Wednesday, December 3, 2025
Page 4
Judge Lee Criticizes Expansion of Writ of Habeas Corpus
By a MetNews Staff Writer
Ninth U.S. Circuit Court of Appeals Judge Kenneth K. Lee yesterday decried the extent to which the writ of habeas corpus has been expanded and questioned the wisdom of remanding a murder case to the District Court for an explanation by the prosecutor as to why he challenged a prospective juror who is Black when the trial took place 30 years ago.
The remand was required by the majority opinion authored by Judge Eric D. Miller and joined in by Judge William A. Fletcher. The issue was whether the U.S. Supreme Court’s 1985 decision in Batson v. Kentucky barring race-based peremptory challenges was properly applied in Nevada in the case of Antonio Lavon Doyle, an inmate in a state prison who was sentenced to death.
Miller wrote:
“[T]he Nevada Supreme Court unreasonably applied Batson in holding that when a court finds that certain prospective jurors were not excluded on the basis of their race, those jurors no longer count in assessing whether a defendant has established a prima facie case of discrimination with respect to other prospective jurors.”
Lee said:
“I ultimately disagree with the majority’s conclusion that the Nevada Supreme Court unreasonably applied Batson, given our deferential standard of review. But I mainly write to highlight how our habeas jurisprudence has gone astray once it became unmoored from its historical basis. Too often now, state prisoners (whose guilt is not in doubt) exploit federal habeas petitions to tinker with the machinery of the state criminal justice system—and ultimately delay or deny justice.”
He went on to say:
“In modern practice, habeas amounts to another bite at the apple for state criminal defendants, who use federal courts to second-guess decisions made by state courts.
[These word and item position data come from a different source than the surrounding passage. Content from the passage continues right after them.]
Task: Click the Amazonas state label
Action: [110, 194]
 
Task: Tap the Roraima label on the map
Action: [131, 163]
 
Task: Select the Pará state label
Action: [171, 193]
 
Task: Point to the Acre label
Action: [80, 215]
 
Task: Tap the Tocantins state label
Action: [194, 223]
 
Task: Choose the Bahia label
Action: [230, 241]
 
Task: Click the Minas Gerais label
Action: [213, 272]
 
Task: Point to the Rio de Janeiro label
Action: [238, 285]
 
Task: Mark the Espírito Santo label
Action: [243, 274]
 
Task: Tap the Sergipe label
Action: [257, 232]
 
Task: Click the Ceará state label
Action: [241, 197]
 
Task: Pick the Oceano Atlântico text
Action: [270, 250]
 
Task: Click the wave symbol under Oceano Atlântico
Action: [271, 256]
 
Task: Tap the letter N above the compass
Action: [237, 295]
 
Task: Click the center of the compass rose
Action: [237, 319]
Not surprisingly, federal courts suffer from a major backlog of habeas petitions….
“As shown in our case, habeas petitions in death penalty cases too often become a device for delay or denial of justice. Doyle’s state murder trial occurred three decades ago. Given his confessions and forensic evidence, a jury found him guilty and state appellate courts repeatedly affirmed his conviction.
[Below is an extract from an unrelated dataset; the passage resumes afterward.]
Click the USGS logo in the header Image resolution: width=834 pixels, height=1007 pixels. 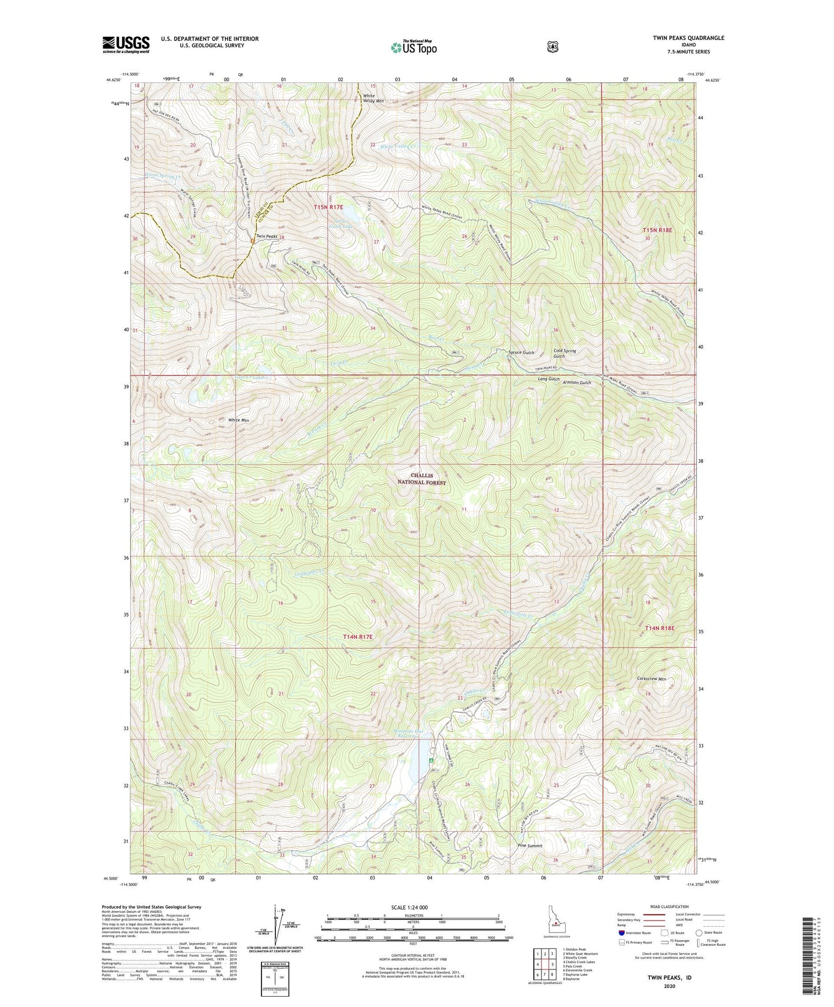[126, 44]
Yet thirty years later, we are now ordering a new evidentiary hearing to probe whether the deputy district attorney remembers his reason for striking a single juror. And it may lead to Doyle’s conviction and death sentence being vacated.
“Habeas has an honorable heritage: It is a powerful equitable writ to question improper and arbitrary detentions. But it is ill-suited, as are the federal courts, to relitigate matters first decided by state courts of competent jurisdiction decades ago. The Great Writ should not be reduced to a tactical tool of federal flyspecking even the most minute decisions made by state trial courts and imposing delays that tilt in favor of felons whose guilt is not in doubt.”
The prosecutor, David Schwartz, is now an adjunct professor at William S. Boyd School of Law in Las Vegas. Lee remarked:
“Any notes he may have had about the potential jurors are probably long gone. It is also not clear that Schwartz would recall many details of this three-decade-old case: He was admitted to the bar in 1976 and likely tried hundreds of cases during his long career as a deputy district attorney.”
The case is Doyle v. Royal, 20-99013.